Much has been said about the MQM’s latest petulance. For the party – being what it is – to have staged protests against the culture of extortion in Karachi’s commercial centres is the stuff satire pieces are made off. And satirists did, indeed, have a field day: “Because they don’t like competition,” etc.
But the event was interesting as far as illustrating an aspect of legislative exercise in the country is concerned. Now the MQM has a particular leverage that would be the case regardless of what its strength in any chamber of legislature, federal or provincial, is concerned; something it shouldn’t have in an ideal, fairer world. But consider now only its headcount in the houses. And that of the ANP. And the JUI(F) as well as the Baloch nationalist parties.
Since it is now clear that Pakistan, much like India, has moved past the single-party governments of the past, the emergence of coalition politics makes the leverage – again, legislative leverage, not talking about what all the MQM in specific has at its disposal – that smaller parties have, much larger.

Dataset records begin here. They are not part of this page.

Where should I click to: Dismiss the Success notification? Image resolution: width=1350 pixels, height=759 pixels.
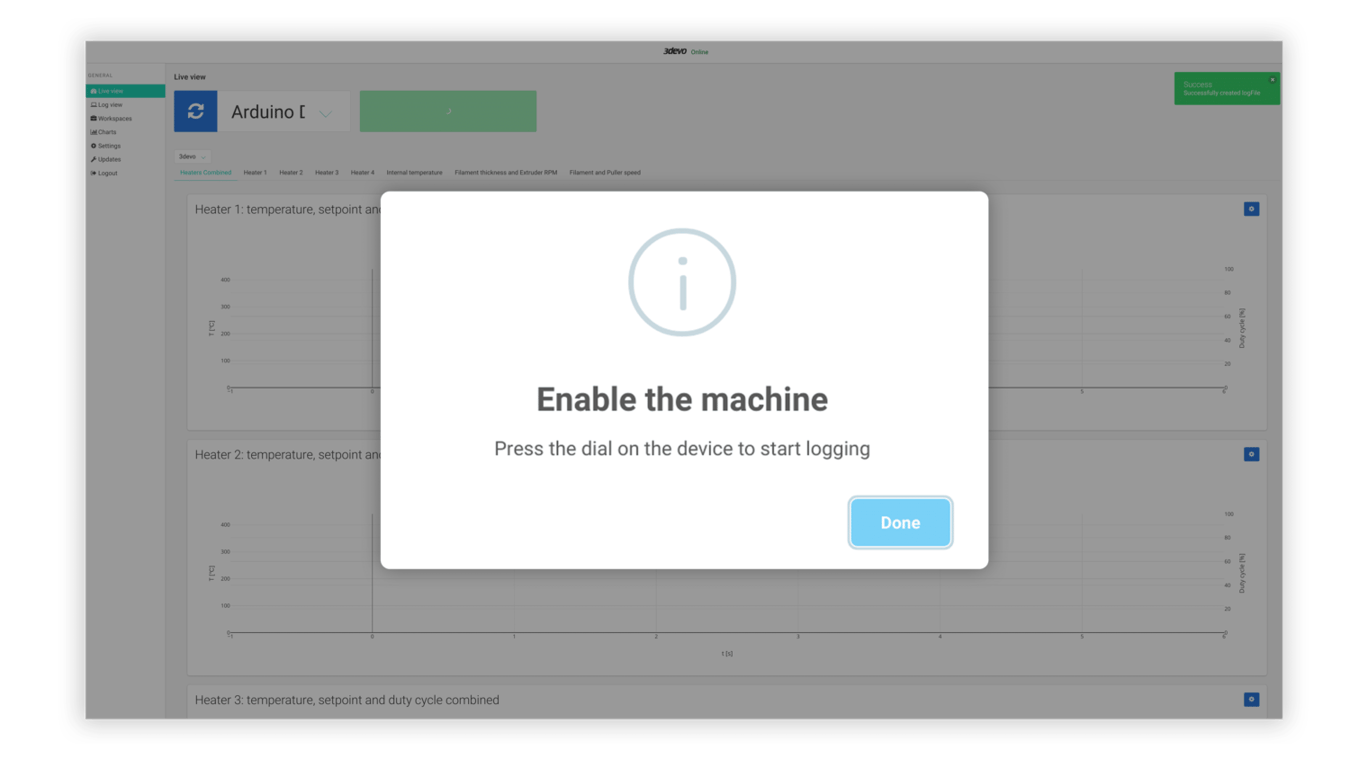[x=1271, y=79]
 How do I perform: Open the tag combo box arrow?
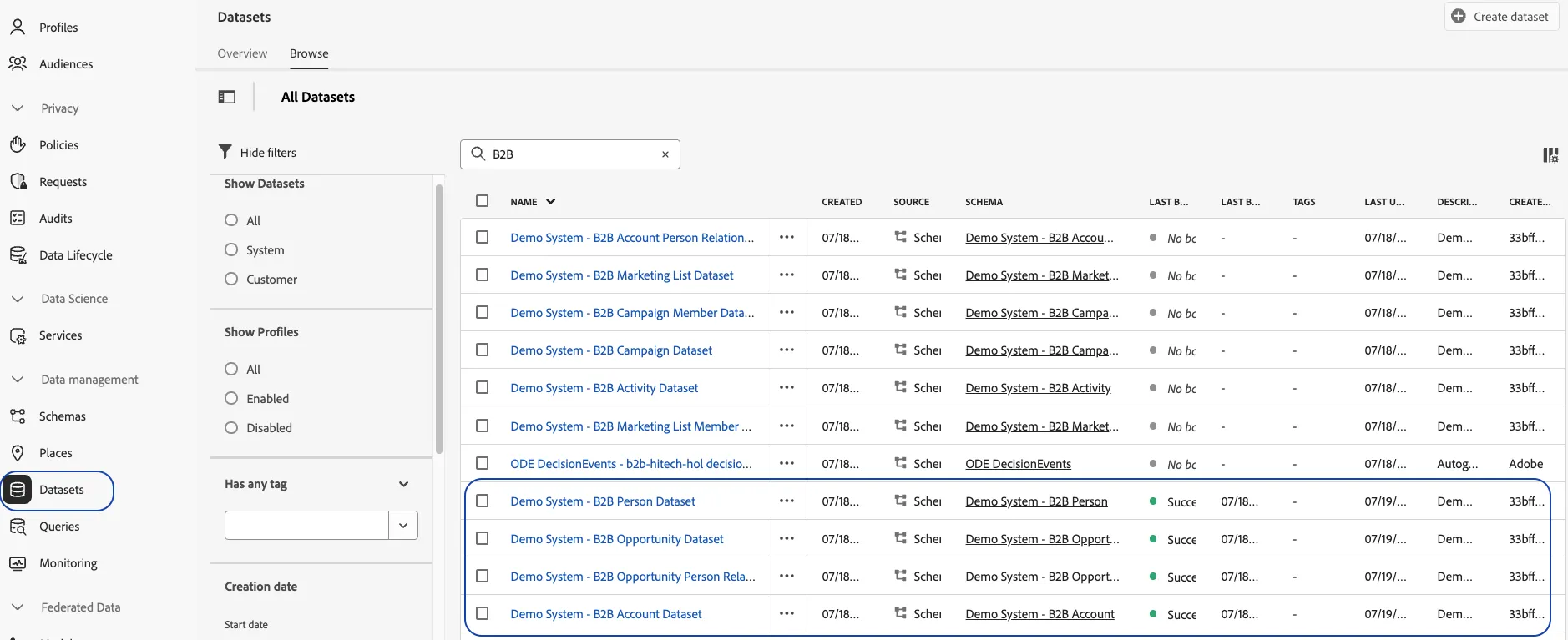pyautogui.click(x=403, y=525)
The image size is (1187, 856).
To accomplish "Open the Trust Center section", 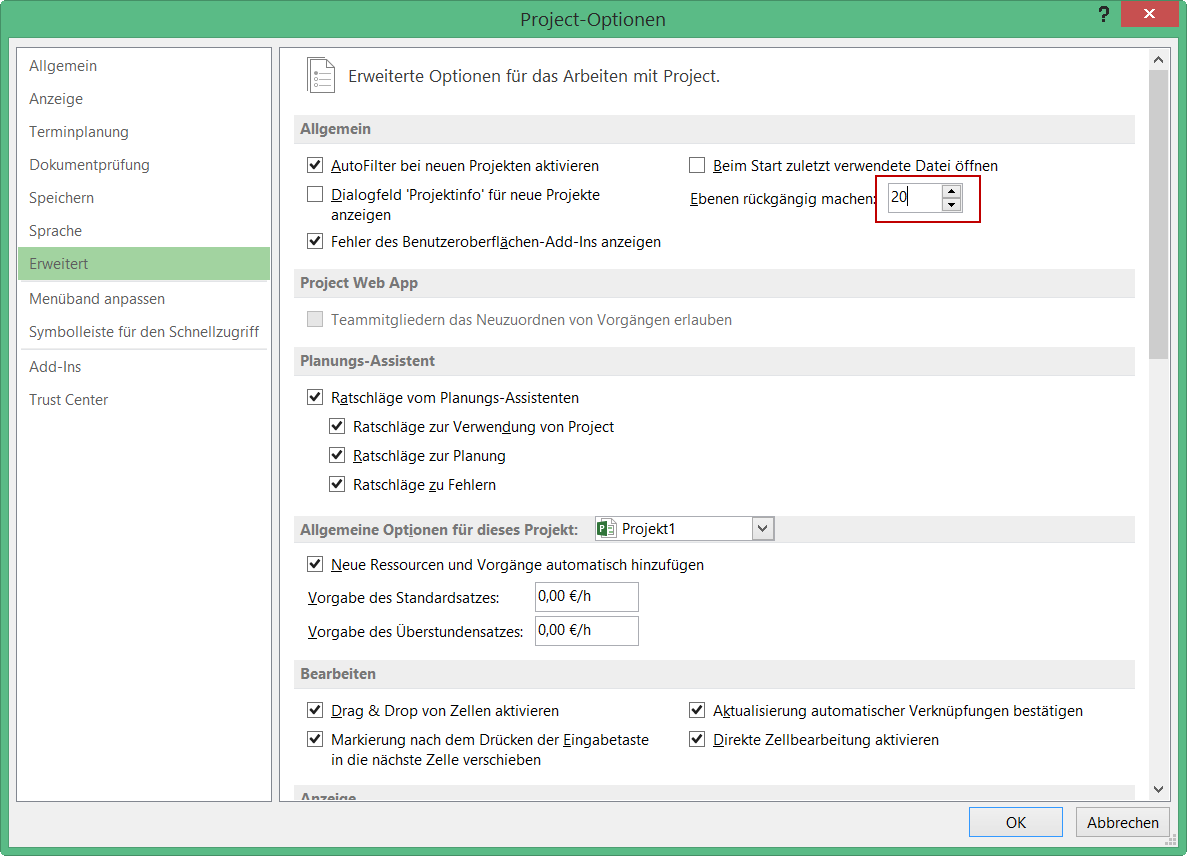I will (x=69, y=400).
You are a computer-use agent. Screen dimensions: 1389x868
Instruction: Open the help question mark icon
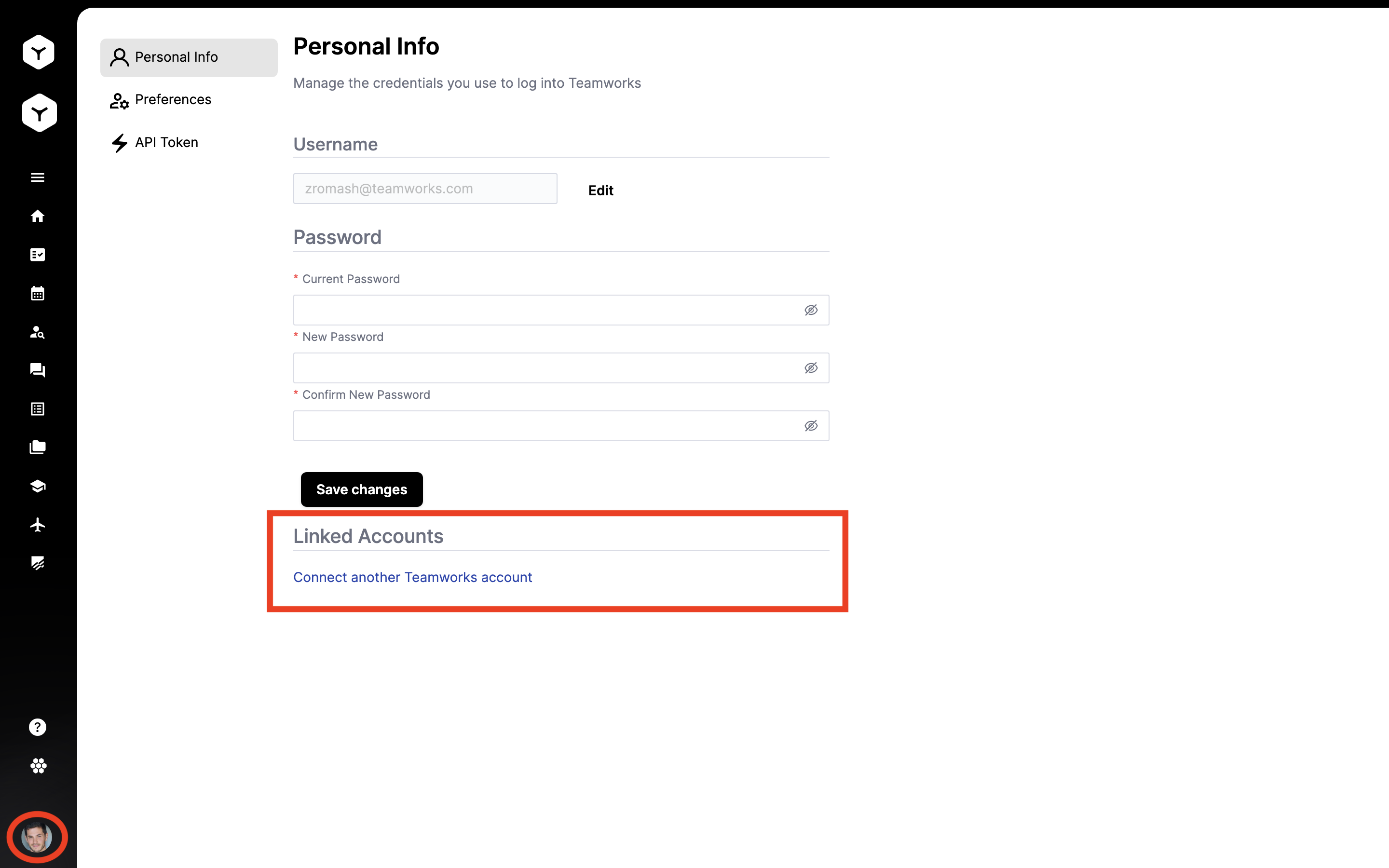[x=37, y=727]
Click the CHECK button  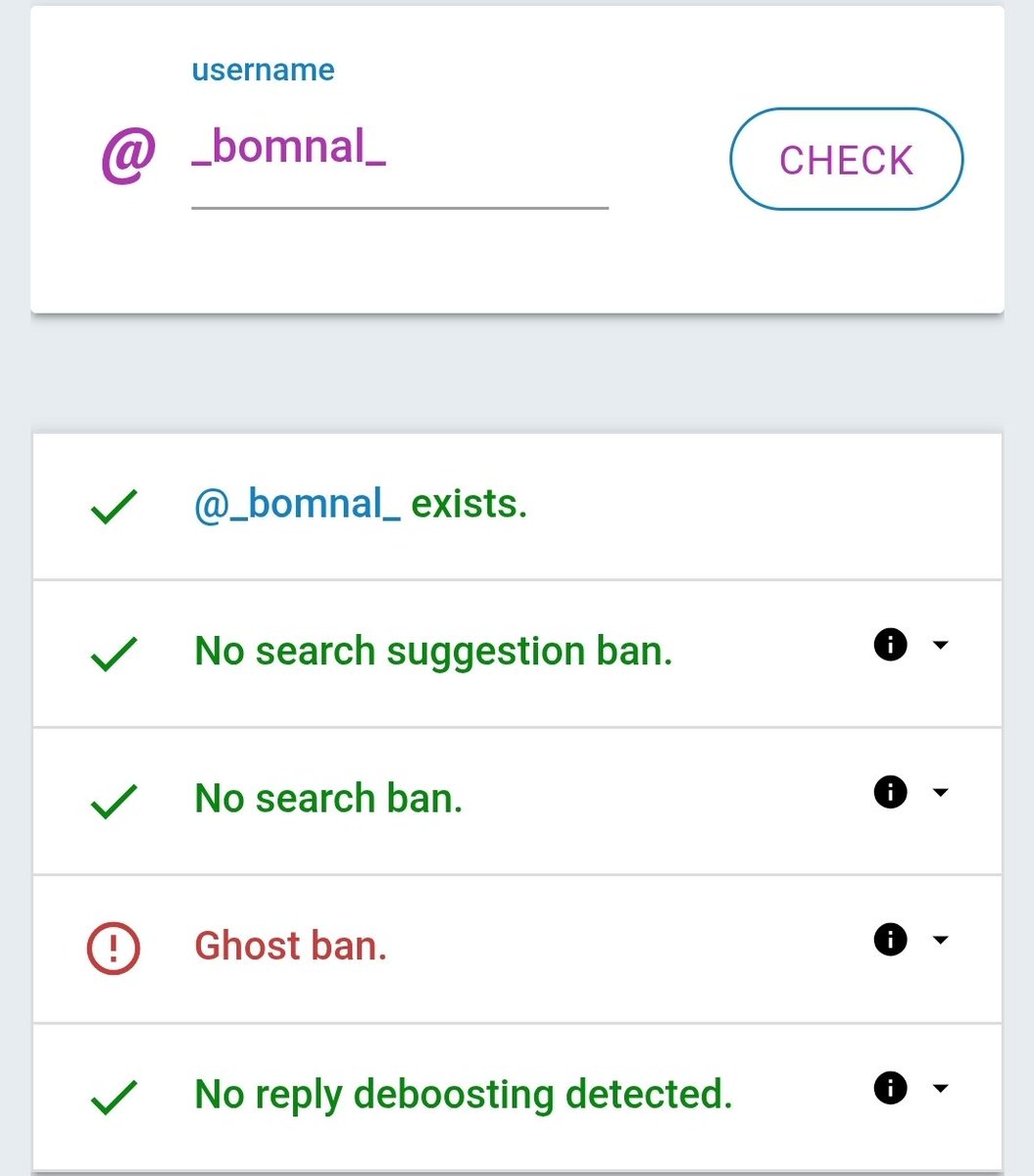tap(846, 159)
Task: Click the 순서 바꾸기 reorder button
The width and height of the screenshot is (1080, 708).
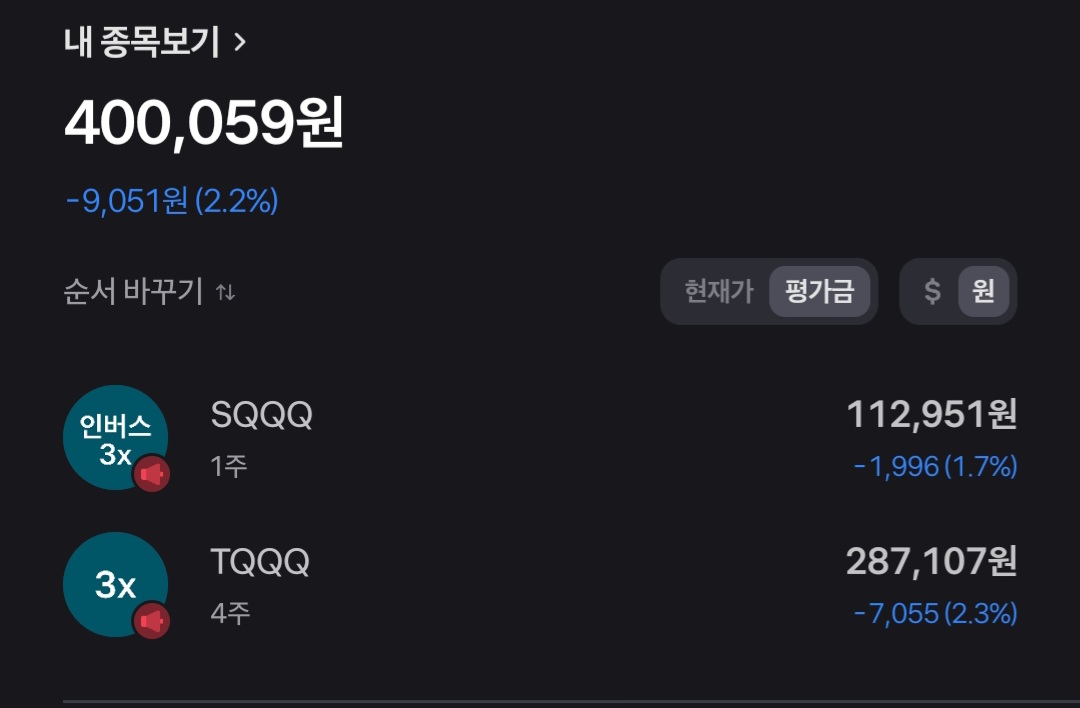Action: coord(134,292)
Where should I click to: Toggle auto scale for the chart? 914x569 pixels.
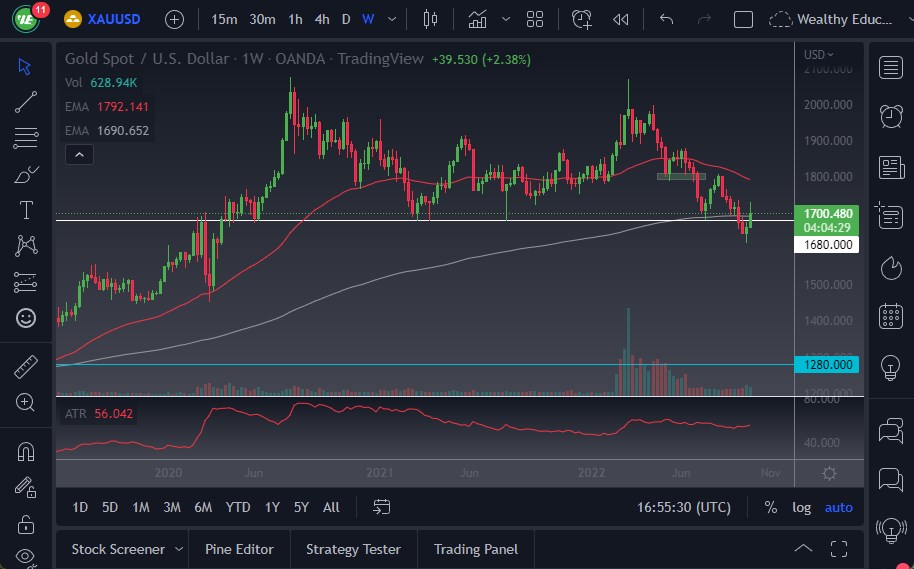click(838, 507)
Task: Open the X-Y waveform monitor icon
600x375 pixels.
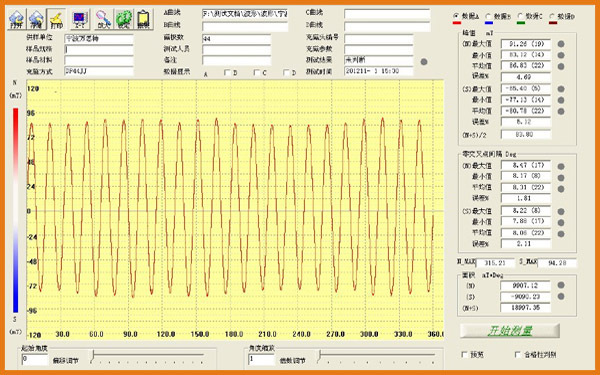Action: pos(80,19)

The leverage that smaller parliamentary profiles now have could be timed to meet, say, presidential addresses or at times contentious and divisive bills are being passed.
The previous Congress-led government in India was on the brink of collapse because the leftists threatened to pull out (no bluff; they did, eventually) of the coalition as protest against American cooperation in the nuclear field. A lot of politicking was required to save the Manmohan Singh government. Only because the sliver of legislators belonging to the Left upset the applecart.
The American senate is also criticised for being too powerful. Most famously, legislators representing only 11 percent of the population can, theoretically, effectively block any piece of legislation.
This might seem anti-democratic but it would be a natural bit of “affirmative action” to compensate for our centralist state’s past. Leading a coalition, however, is going to become far trickier.